1．1 一般資料 收集2006年4—9月中南大學湘雅醫院神經外科垂體腺瘤手術標本42例，其中男20例，女22例;年齡16～60歲，平均40．6歲，均經手術和病理學確診。鞍膈或鞍底硬腦膜送病理學檢查，明確是否存在腫瘤細胞浸潤。腫瘤最大直徑11～20 mm者7例，21～30 mm者14例，31～40 mm者9例，＞40 mm者12例。
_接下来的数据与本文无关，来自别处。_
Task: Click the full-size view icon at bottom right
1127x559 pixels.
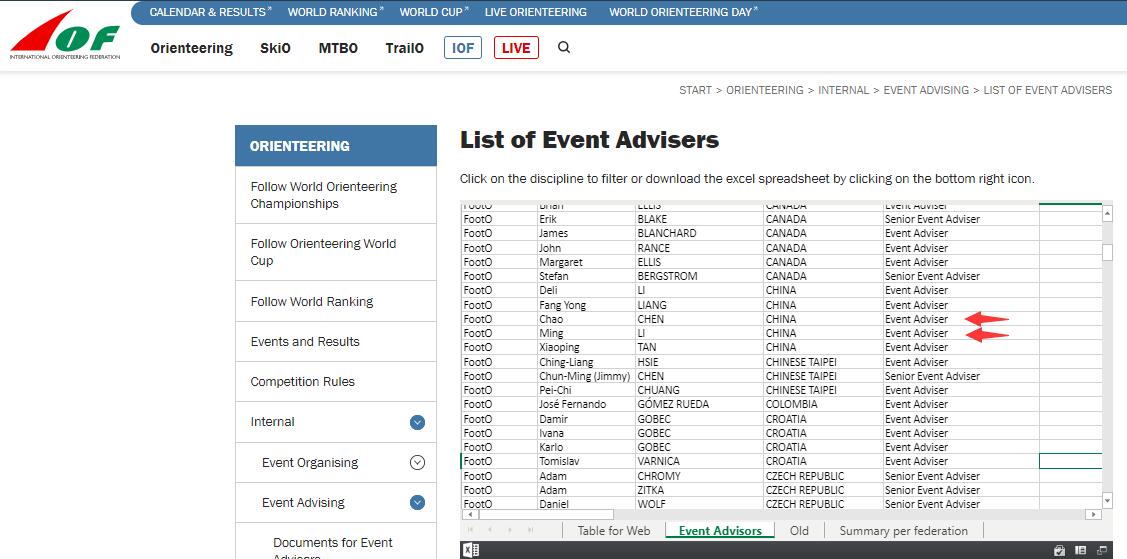Action: click(x=1100, y=550)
符合下列情況之一者可確定為侵襲性垂體腺瘤:(1)Hardy-Wilson分級為Ⅲ級及Ⅲ級以上和C-E期;(2)Knosp分級3級以上;(3)術中見鞍區骨質破壞，海綿竇內壁穿通，竇內結構被腫瘤包繞;(4)病理證實鞍膈或鞍底硬腦膜有腫瘤細胞侵潤。42例患者中侵襲性垂體腺瘤27例 (64．3%)，非侵襲性腺瘤15例 (35．7%)。

1．2 方法

1．2．1 標本處理 腫瘤標本均取自腫瘤中心部位。取綠豆大小腫瘤標本數塊，0．9%氯化鈉溶液洗凈積血，立即放入經焦碳酸二乙酯 (DEPC)水處理過的凍存管中，置液氮中保存。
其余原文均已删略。